What you need to do
[1] In the post on art coverage below, shorten the paragraph beginning "The reporting on visual art" while keeping its main facts.
[2] Reproduce word for word the lines of the records, starting at the line that contains "Given: Collapse the Templates panel" and ending at the line that contains "Looking at the".

Text to read
Wednesday, March 26, 2008
Looking at the dreadful "Redrawing the Art World Women who are expanding the boundaries of how we see, what we see and where we see it" in the March 23 New York Times Magazine, I was reminded of just how corrupted by capitalism the mainstream art world has become. On the cover Muccia Prada in some sort of pricey black dress( the devil wears Prada?) is framed by John Baldessari on the left, and a variety of other well known men and one young (little known) women. Notice that the woman looks like a child and is covering her mouth as though she has been caught by surprise. The many men adopt various confident poses. The photographic style purposefully imitates Irving Penn in several places in the magazine, angular black poses against a blank background. No context, no connection to what is going on in the world. Clearly these artists and this patron do NOT expand boundaries at all!
Then there are the art haulers modelling multi thousand dollar (leather) jumpsuits. Can we have a clearer message that art is meant to play the fashion/style game, rather than actually say something important.
Mari Ramirez is one bright note in the issue, but her show "Inverted Utopias" primarily priviledged abstraction rather than the deep social engagement that characterizes most of Latin American art.
Fortunately, there are many artists out their who are not embedded with capitalism, or who are turning it on its head, as reported in this blog and in other alternative sources. I am also writing on it in my upcoming book, Art and Politics Now: Cultural Activism in a time of Crisis.
The reporting on visual art in the New York Times is embarrassing. Other arts, theater, literature, poetry, dance, all of them are engaged with current political issues and that engagement is reported in the newspaper. Visual artists are represented as completely disengaged.
A review of the amazing book by Roberto Bolano, Nazi Literature in the Americas reviewed in the New York Times Book Review, is focusing on the power of literature to create myths that support fascism. The book contains entirely imaginary writers who are preoccupied with mythmaking as the junta tortures people in Chile, the point is the fact that writers have power to create stories that can either support fascism or resist it. Bolano's book suggests that most writers' preoccupation with aesthetics and other academic concerns feed into the acquiescence to power that corrupts us and makes us passive instruments, rather than active resisters. For Roberto Bolaño . . ."literature is an unnervingly protean, amoral force with uncanny powers of self-invention, self-justification and self-mythification. The mythmakers, he suggests, certainly do matter." While I would have liked a review of a book that focuses on mythmakers who are resisting capitalism, at least political context is included. All art has a political context, but you would never know that from reading mainstream art coverage.
Peter Schjeldahl in the New Yorker, for example, whose reviews of shows such as the Whitney Biennial celebrate the most vacuous, empty art in the show. Surprisingly a non art reviewer caught up on Julia Meltzer and David Thorne, who actually made an effort to address something current, although their most political work was shown outside the Biennial at the Armory.
These two artists got multiple grants to try to represent Syria through their lens. Narcissism has been placed at bay at least a little bit. NEIL MACFARQUHAR who wrote the article writes on Muslims, the Middle East, and other important topics for the New York Times. He recognized that these two artists know that there is a world out there. What he didn't tell us is why they chose Syria and why they chose the particular format that they came up with a type of mime by an actor responding to questions. "We will live to see these things or Five Pictures of What might come to pass" seemed colonizing to me, but at least the artists went to Syria on their own, outside of the system and filmed subjects according to their own choices, not based on pressures from the international art world. The theme is intense, a culture caught between Islamic Fundamentalism, US pressures ( I would say the war in Iraq) , and a "repressive regime" as they refer to it ( that is an unexamined generality that could be further elaborated on in order to avoid a cliche perspective) . Of course the Syrians might see the pressures quite differently. It is not clear how they came with this triad of concepts.

Provided data
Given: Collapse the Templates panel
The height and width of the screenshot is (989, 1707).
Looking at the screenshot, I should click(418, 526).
...
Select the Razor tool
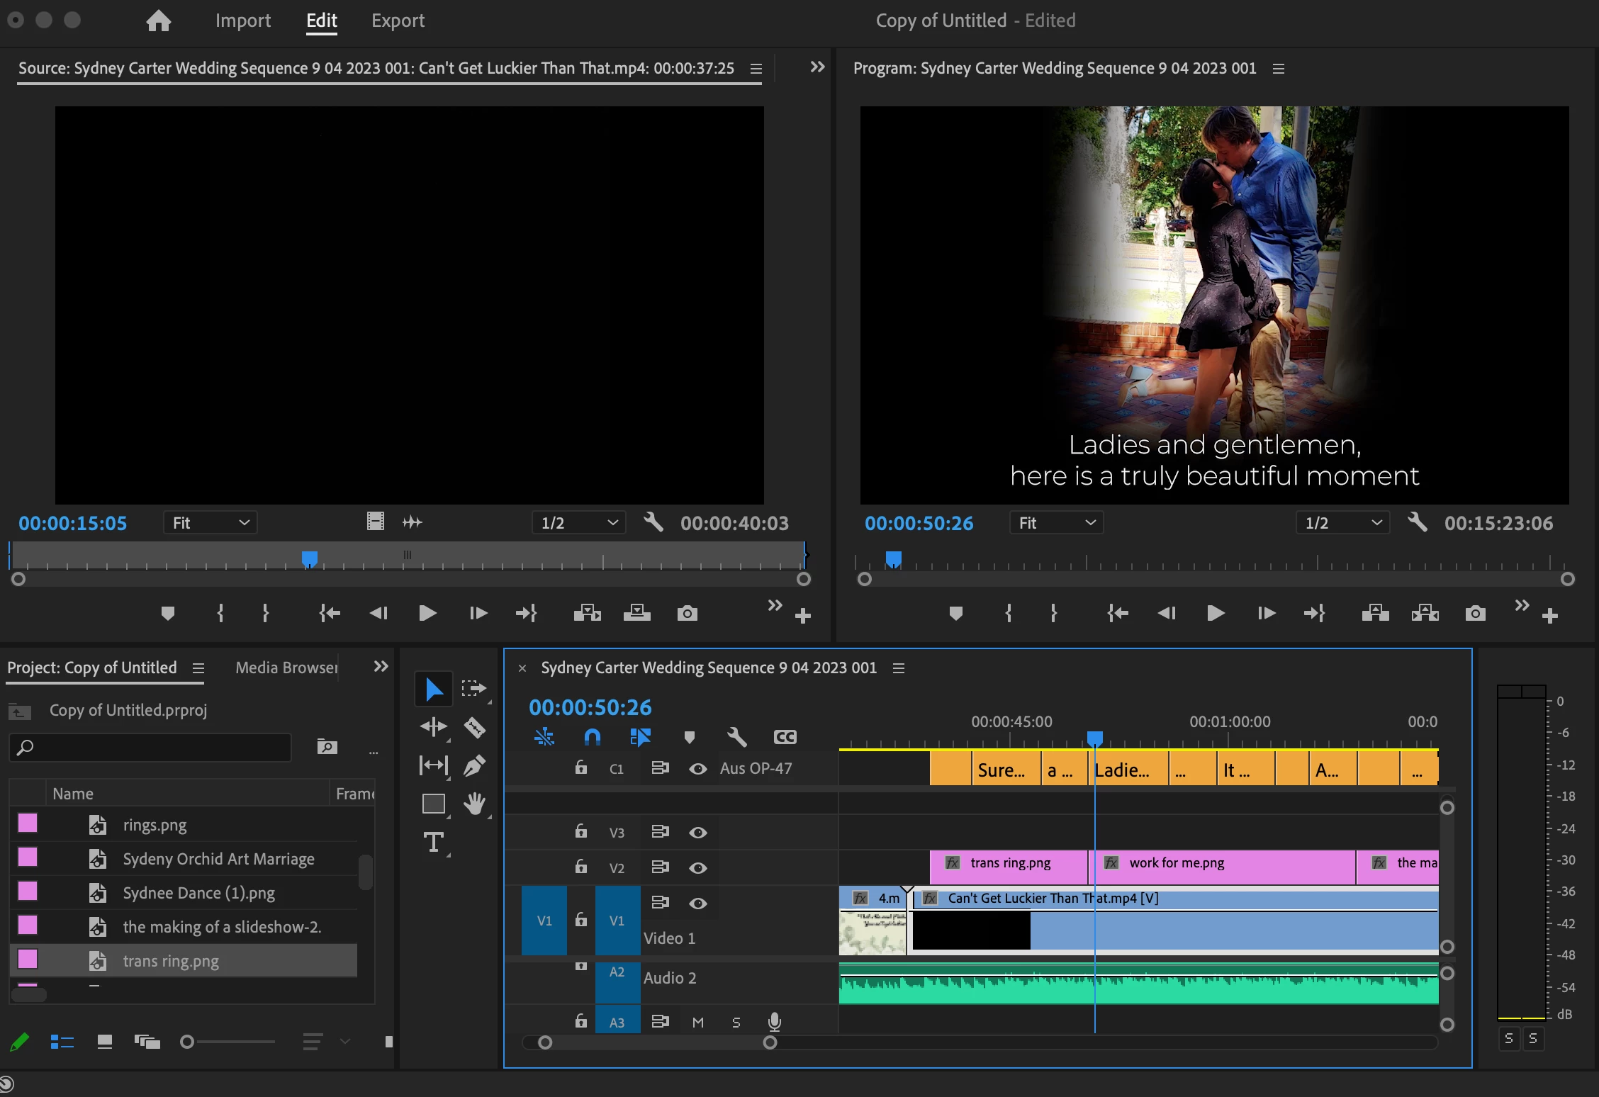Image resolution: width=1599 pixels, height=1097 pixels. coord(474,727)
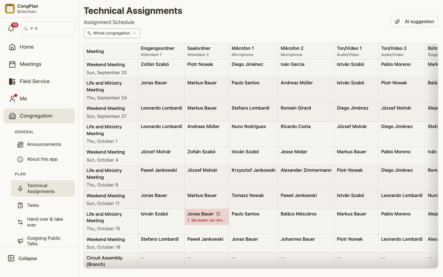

Final results
[1] The New York Times reports visual art embarrassingly. Its coverage of theater, literature, poetry and dance shows those arts engaging with current political issues, but it presents visual artists as completely disengaged.

[2]
Given: Collapse the Templates panel
The height and width of the screenshot is (989, 1707).
Looking at the screenshot, I should click(418, 526).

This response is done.